This Space for Rent

Fun with edge cases

If I feed the string “foo ” to Markdown.pl, it becomes <p>foo </p>. If I feed it to discount, it becomes <p>foo<br/></p>. This is because I’m following the spec where it says “end the line with two or more spaces, then type return”.

So I’m not following the specification exactly here. My fault (and it’s not easily catchable because of the way I parse blocks – I cut the input up into a linked list of lines, and the last line ends up as a single line whether or not there’s a newline at the end of it.

I could fix that by not trimming out the newlines when building the initial list of lines (and then silently dropping it when I’m doing the htmlification pass(es) through the compiled blocklist.

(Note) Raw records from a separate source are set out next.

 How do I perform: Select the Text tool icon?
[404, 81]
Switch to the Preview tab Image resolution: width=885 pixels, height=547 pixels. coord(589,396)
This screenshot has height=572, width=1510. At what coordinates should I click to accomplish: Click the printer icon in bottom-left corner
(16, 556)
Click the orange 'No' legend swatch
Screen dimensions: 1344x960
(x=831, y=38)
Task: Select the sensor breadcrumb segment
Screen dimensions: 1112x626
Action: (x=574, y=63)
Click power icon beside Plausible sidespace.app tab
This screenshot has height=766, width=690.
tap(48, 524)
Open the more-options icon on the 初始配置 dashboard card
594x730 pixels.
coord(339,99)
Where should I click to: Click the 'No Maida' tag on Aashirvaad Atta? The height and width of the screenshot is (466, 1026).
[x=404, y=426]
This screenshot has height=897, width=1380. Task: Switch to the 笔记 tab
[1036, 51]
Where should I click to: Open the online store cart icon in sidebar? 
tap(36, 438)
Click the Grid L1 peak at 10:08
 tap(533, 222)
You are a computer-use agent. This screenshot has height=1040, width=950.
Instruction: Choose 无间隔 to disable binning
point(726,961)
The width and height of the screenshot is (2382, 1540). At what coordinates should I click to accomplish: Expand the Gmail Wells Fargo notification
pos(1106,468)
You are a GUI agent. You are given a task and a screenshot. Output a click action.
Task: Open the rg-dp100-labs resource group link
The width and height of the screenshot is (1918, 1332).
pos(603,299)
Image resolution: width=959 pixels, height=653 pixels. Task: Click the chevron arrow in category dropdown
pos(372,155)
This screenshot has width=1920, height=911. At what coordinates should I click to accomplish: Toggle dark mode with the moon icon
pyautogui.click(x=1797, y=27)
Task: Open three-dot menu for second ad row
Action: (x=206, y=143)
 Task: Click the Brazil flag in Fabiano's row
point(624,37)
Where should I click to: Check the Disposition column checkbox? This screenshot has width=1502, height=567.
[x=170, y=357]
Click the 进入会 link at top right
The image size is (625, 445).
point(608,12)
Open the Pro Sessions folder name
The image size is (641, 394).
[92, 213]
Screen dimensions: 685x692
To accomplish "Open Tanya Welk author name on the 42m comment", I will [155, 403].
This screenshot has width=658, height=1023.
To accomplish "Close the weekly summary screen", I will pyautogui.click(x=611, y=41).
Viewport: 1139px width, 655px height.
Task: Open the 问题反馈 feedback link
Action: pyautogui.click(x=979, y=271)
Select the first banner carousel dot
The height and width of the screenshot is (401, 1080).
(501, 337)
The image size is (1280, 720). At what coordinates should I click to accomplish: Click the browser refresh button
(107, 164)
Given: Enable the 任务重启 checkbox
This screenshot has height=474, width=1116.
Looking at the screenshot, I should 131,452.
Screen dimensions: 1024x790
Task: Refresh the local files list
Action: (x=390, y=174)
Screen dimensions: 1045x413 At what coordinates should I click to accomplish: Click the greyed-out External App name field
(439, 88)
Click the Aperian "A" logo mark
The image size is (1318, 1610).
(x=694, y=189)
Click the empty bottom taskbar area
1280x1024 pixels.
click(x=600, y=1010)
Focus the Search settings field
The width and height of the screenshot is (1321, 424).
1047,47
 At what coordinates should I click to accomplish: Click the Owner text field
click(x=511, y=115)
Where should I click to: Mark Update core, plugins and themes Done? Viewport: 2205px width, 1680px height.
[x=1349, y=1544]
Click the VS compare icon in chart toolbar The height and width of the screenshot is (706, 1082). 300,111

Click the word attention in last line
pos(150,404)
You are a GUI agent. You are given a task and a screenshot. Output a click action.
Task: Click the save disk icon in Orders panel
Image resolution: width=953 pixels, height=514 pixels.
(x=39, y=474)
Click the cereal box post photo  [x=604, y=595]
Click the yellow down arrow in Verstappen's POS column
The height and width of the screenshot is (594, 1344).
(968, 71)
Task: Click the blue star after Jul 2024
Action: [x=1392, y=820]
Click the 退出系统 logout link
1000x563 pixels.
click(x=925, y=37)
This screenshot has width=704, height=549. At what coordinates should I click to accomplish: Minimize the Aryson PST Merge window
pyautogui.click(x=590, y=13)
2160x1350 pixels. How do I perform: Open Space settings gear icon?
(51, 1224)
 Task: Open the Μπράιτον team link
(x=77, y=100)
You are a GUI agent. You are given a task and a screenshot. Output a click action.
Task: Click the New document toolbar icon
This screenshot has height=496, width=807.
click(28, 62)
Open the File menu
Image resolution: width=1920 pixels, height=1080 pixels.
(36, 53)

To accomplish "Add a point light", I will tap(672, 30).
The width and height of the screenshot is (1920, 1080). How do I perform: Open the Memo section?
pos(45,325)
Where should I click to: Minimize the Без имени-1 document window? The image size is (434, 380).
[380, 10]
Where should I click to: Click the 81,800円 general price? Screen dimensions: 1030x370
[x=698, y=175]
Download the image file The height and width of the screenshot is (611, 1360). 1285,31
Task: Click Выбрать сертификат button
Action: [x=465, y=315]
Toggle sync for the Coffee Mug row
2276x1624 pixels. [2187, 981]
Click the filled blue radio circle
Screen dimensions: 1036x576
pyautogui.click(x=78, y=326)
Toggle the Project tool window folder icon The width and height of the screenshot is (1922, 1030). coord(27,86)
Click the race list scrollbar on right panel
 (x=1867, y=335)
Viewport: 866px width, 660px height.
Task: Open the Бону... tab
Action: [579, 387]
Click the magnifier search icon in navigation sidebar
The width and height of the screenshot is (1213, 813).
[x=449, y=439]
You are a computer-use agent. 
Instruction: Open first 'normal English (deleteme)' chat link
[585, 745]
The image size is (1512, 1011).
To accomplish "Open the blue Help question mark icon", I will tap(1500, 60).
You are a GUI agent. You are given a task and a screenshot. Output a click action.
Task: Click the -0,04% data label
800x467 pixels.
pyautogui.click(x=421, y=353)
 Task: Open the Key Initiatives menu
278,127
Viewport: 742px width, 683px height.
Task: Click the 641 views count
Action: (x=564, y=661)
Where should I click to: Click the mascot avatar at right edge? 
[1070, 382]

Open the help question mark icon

However it turns out that it’s not just lines that don’t end with newlines; if I have input like (pipes added to show end of lines; see that there are two or more spaces at the end of the “foo” and “bar” paragraphs):

foo  |
|
bar  |
|

Markdown.pl spits out

<p>foo   </p>

<p>bar   </p>

So even though the spec says “two or more spaces, then type a return”, the reference implementation overrules it and says “two or more spaces, unless you’re at the end of a paragraph.”

Ugh.

This is a one line fix (in generate.c, function printblock(), add && t->next to the check for two or more blank lines) but it’s kind of ugly. It breaks two of my test cases, but (obviously) neither of the official Daring Fireball test suites I test against (1.0 and 1.0.3.)

So should I

  1. Modify my code to follow the reference implementation, or
  2. Modify my code to more closely follow the spec (the edge case of two+ spaces followed by EOF), or
  3. Open another beer and just forget about the whole thing?

My “I want this code to be PERFECT, PERFECT!” instinct says to choose #1 (which I’ve already written the patch for,) but my “but I’ve got a userbase now and they might be unhappy!” sense likes #3.